Today, while covering chat reference, I noticed an earlier session where a major problem was reported by a student that no one else had noticed: links to full text in our discovery service (from Summon) had mostly stopped working.This is the first time that a problem has been reported in a chat session or in an email reference query. It seems like the greatest source of news that this database isn’t working, or the full text for that article or journal is unreachable, is from chat and email reference interactions. Problems like this don’t seem to get reported at the reference desk so much. My theory is that if a student is having a problem, they are far more likely to report it immediately than later on; the only way to reach us immediately is through our digital reference services (we also get some from the telephone at the reference desk). Our current admin for our digital reference service does a marvelous job of passing on to me and the head of collection management problems first noted in chat and email interactions.

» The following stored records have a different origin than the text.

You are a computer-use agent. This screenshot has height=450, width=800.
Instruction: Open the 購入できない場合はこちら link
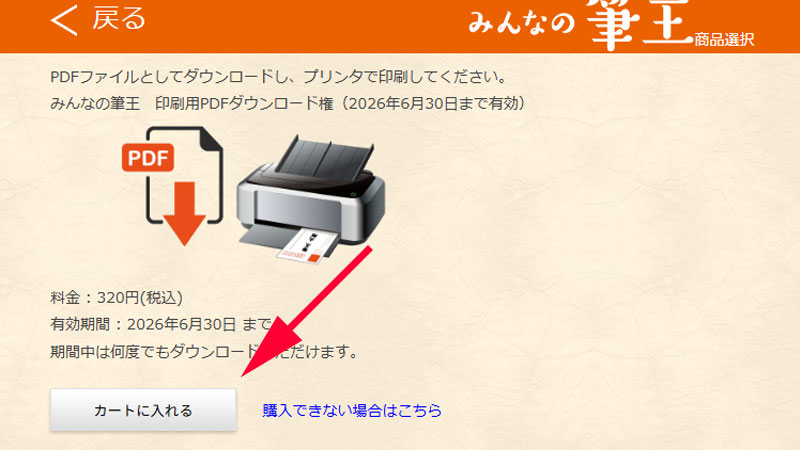[x=352, y=410]
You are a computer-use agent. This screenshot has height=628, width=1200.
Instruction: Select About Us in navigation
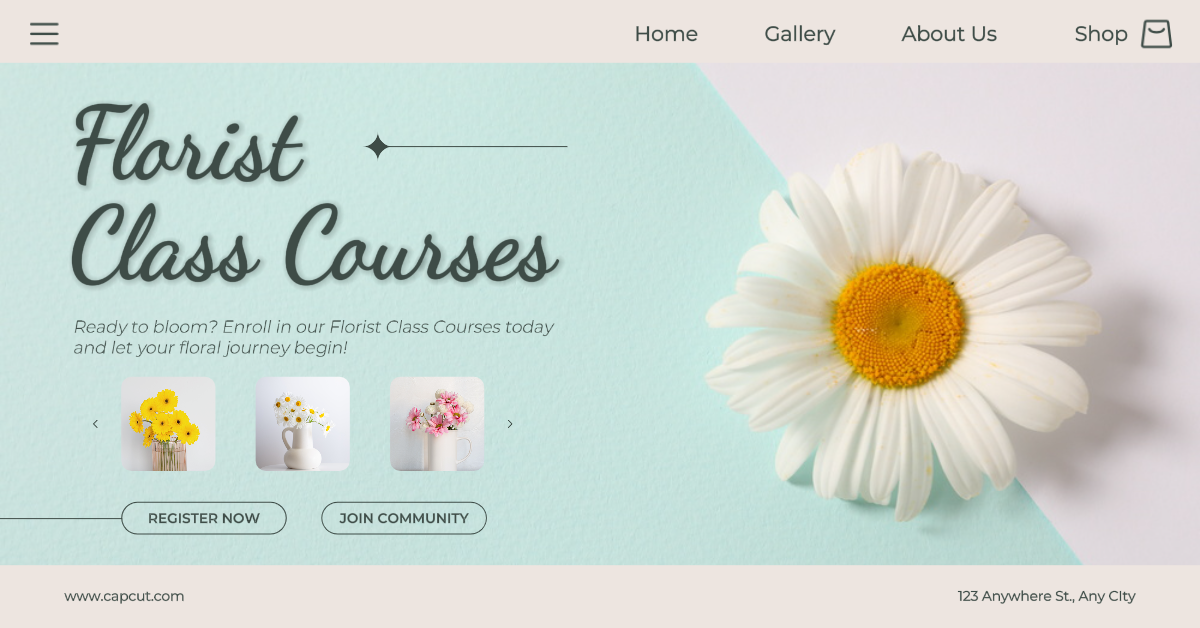949,34
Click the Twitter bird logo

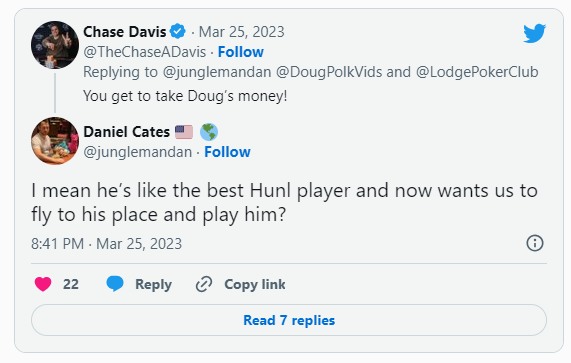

I’m beginning to think that we might want to explore building out a problem-reporting system that is tied to our digital reference suite from QuestionPoint. It could be coming up with a a system for users who are encountering technical problems to report them within the framework of our digital reference services using some sort of structured form that gathers the info we need. Or it could be designing a system that makes it easier for librarians to report these issues as they encounter them in reference interactions.
However we decide to work with the information coming in, it’s clear we’ve got a really valuable source of feedback about our systems coming in via digital reference channels and we would be well advised to continue paying close attention to that feedback.